- Work request:
Your task is to set down the line containing "Where should I click to: Decrease" and every later line of the entries, word for word, including the last.

Collected data
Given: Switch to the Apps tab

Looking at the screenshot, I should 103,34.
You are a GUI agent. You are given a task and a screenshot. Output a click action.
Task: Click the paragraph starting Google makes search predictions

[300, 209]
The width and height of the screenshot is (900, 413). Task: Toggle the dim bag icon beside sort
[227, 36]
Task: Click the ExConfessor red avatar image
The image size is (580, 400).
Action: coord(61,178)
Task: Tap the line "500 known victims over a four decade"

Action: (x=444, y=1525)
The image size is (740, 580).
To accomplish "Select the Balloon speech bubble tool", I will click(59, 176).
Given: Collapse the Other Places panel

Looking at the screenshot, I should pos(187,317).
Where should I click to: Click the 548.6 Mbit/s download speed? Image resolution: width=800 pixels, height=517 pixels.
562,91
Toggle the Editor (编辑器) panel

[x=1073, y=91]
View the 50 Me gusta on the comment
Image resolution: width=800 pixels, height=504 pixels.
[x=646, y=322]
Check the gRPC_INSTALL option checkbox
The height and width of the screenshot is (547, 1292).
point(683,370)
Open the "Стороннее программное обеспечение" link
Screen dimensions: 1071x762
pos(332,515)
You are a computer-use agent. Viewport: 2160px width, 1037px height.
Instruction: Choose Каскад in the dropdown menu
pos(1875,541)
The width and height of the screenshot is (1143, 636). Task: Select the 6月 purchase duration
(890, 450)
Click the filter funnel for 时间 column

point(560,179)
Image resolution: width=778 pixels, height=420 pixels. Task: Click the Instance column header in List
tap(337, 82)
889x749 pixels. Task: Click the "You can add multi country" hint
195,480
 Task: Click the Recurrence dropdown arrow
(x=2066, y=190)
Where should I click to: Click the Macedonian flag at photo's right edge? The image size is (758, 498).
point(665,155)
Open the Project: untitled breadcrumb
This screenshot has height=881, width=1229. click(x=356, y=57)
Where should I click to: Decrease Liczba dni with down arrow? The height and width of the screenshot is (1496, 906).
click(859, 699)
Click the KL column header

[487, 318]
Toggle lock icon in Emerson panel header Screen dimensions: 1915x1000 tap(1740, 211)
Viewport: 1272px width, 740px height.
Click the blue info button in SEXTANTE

- Solution to this exercise:
Where should I click to: Decrease Liczba dni with down arrow? The height and width of the screenshot is (1496, 906).
click(859, 699)
Click the KL column header

[487, 318]
Toggle lock icon in Emerson panel header Screen dimensions: 1915x1000 tap(1740, 211)
Viewport: 1272px width, 740px height.
Click the blue info button in SEXTANTE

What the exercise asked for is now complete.